> _DATA SUPPLIED_:

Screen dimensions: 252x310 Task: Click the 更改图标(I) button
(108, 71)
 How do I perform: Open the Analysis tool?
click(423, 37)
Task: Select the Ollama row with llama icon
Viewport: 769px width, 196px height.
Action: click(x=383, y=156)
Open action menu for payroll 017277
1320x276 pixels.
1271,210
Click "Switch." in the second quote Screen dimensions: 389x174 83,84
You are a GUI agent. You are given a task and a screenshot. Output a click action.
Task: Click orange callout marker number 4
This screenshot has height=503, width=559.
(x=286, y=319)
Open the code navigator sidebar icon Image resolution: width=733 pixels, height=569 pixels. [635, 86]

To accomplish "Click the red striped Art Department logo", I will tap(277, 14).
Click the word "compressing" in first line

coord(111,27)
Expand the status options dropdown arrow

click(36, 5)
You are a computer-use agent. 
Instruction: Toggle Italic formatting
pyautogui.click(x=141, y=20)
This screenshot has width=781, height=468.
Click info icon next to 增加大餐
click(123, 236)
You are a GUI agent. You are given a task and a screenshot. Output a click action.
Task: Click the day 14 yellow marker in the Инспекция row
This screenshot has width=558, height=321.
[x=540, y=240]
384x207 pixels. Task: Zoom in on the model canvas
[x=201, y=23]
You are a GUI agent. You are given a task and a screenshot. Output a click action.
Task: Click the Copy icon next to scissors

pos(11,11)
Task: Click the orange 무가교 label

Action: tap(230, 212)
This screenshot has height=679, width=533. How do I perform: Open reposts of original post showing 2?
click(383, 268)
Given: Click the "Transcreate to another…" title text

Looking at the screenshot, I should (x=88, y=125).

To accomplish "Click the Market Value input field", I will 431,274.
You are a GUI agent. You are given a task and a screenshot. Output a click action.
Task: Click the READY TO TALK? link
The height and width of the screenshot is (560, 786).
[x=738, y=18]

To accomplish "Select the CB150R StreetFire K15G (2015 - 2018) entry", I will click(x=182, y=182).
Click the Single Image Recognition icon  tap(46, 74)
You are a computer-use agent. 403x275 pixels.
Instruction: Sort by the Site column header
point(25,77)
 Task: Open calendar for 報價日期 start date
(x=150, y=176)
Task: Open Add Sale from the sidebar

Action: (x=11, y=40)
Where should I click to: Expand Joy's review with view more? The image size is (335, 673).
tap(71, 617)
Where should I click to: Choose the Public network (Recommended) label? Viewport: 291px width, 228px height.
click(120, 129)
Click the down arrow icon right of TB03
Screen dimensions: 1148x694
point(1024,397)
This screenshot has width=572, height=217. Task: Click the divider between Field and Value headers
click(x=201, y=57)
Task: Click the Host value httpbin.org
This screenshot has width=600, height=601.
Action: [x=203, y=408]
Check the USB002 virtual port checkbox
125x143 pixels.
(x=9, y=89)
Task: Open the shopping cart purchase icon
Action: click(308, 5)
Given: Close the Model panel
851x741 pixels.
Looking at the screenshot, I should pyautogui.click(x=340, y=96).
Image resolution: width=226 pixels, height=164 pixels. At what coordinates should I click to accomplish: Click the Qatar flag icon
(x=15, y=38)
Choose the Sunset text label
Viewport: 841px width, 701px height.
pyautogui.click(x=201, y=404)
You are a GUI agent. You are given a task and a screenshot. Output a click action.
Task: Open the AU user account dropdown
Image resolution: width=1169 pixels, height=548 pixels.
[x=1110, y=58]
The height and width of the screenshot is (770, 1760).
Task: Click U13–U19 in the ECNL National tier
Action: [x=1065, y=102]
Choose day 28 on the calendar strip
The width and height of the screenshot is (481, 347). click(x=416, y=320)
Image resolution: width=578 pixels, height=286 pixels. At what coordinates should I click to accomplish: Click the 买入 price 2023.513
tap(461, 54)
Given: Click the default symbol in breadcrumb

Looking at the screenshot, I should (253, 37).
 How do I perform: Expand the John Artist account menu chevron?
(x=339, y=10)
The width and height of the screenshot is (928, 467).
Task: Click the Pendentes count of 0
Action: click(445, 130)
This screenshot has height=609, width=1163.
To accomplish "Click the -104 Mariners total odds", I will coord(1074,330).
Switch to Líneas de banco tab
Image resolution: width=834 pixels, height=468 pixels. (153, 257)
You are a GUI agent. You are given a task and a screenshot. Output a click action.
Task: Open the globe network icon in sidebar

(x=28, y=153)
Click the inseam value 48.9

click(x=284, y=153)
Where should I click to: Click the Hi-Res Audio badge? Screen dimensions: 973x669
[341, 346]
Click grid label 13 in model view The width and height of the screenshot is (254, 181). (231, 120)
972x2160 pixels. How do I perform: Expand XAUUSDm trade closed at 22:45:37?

> _EXERCISE OBJECTIVE_:
The whole listing should be transcribed word for word.

> _ANSWER TO THE EXERCISE_:
Screen dimensions: 252x310 Task: Click the 更改图标(I) button
(108, 71)
 How do I perform: Open the Analysis tool?
click(423, 37)
Task: Select the Ollama row with llama icon
Viewport: 769px width, 196px height.
Action: click(x=383, y=156)
Open action menu for payroll 017277
1320x276 pixels.
1271,210
Click "Switch." in the second quote Screen dimensions: 389x174 83,84
You are a GUI agent. You are given a task and a screenshot. Output a click action.
Task: Click orange callout marker number 4
This screenshot has height=503, width=559.
(x=286, y=319)
Open the code navigator sidebar icon Image resolution: width=733 pixels, height=569 pixels. [635, 86]

To accomplish "Click the red striped Art Department logo", I will tap(277, 14).
Click the word "compressing" in first line

coord(111,27)
Expand the status options dropdown arrow

click(36, 5)
You are a computer-use agent. 
Instruction: Toggle Italic formatting
pyautogui.click(x=141, y=20)
This screenshot has width=781, height=468.
Click info icon next to 增加大餐
click(123, 236)
You are a GUI agent. You are given a task and a screenshot. Output a click action.
Task: Click the day 14 yellow marker in the Инспекция row
This screenshot has width=558, height=321.
[x=540, y=240]
384x207 pixels. Task: Zoom in on the model canvas
[x=201, y=23]
You are a GUI agent. You are given a task and a screenshot. Output a click action.
Task: Click the Copy icon next to scissors

pos(11,11)
Task: Click the orange 무가교 label

Action: tap(230, 212)
This screenshot has height=679, width=533. How do I perform: Open reposts of original post showing 2?
click(383, 268)
Given: Click the "Transcreate to another…" title text

Looking at the screenshot, I should (x=88, y=125).

To accomplish "Click the Market Value input field", I will 431,274.
You are a GUI agent. You are given a task and a screenshot. Output a click action.
Task: Click the READY TO TALK? link
The height and width of the screenshot is (560, 786).
[x=738, y=18]

To accomplish "Select the CB150R StreetFire K15G (2015 - 2018) entry", I will click(x=182, y=182).
Click the Single Image Recognition icon  tap(46, 74)
You are a computer-use agent. 403x275 pixels.
Instruction: Sort by the Site column header
point(25,77)
 Task: Open calendar for 報價日期 start date
(x=150, y=176)
Task: Open Add Sale from the sidebar

Action: (x=11, y=40)
Where should I click to: Expand Joy's review with view more? The image size is (335, 673).
tap(71, 617)
Where should I click to: Choose the Public network (Recommended) label? Viewport: 291px width, 228px height.
click(120, 129)
Click the down arrow icon right of TB03
Screen dimensions: 1148x694
point(1024,397)
This screenshot has width=572, height=217. Task: Click the divider between Field and Value headers
click(x=201, y=57)
Task: Click the Host value httpbin.org
This screenshot has width=600, height=601.
Action: [x=203, y=408]
Check the USB002 virtual port checkbox
125x143 pixels.
(x=9, y=89)
Task: Open the shopping cart purchase icon
Action: click(308, 5)
Given: Close the Model panel
851x741 pixels.
Looking at the screenshot, I should pyautogui.click(x=340, y=96).
Image resolution: width=226 pixels, height=164 pixels. At what coordinates should I click to accomplish: Click the Qatar flag icon
(x=15, y=38)
Choose the Sunset text label
Viewport: 841px width, 701px height.
pyautogui.click(x=201, y=404)
You are a GUI agent. You are given a task and a screenshot. Output a click action.
Task: Open the AU user account dropdown
Image resolution: width=1169 pixels, height=548 pixels.
[x=1110, y=58]
The height and width of the screenshot is (770, 1760).
Task: Click U13–U19 in the ECNL National tier
Action: [x=1065, y=102]
Choose day 28 on the calendar strip
The width and height of the screenshot is (481, 347). click(x=416, y=320)
Image resolution: width=578 pixels, height=286 pixels. At what coordinates should I click to accomplish: Click the 买入 price 2023.513
tap(461, 54)
Given: Click the default symbol in breadcrumb

Looking at the screenshot, I should (253, 37).
 How do I perform: Expand the John Artist account menu chevron?
(x=339, y=10)
The width and height of the screenshot is (928, 467).
Task: Click the Pendentes count of 0
Action: click(445, 130)
This screenshot has height=609, width=1163.
To accomplish "Click the -104 Mariners total odds", I will coord(1074,330).
Switch to Líneas de banco tab
Image resolution: width=834 pixels, height=468 pixels. (153, 257)
You are a GUI agent. You are given a task and a screenshot. Output a click action.
Task: Open the globe network icon in sidebar

(x=28, y=153)
Click the inseam value 48.9

click(x=284, y=153)
Where should I click to: Click the Hi-Res Audio badge? Screen dimensions: 973x669
[341, 346]
Click grid label 13 in model view The width and height of the screenshot is (254, 181). (231, 120)
972x2160 pixels. How do I perform: Expand XAUUSDm trade closed at 22:45:37?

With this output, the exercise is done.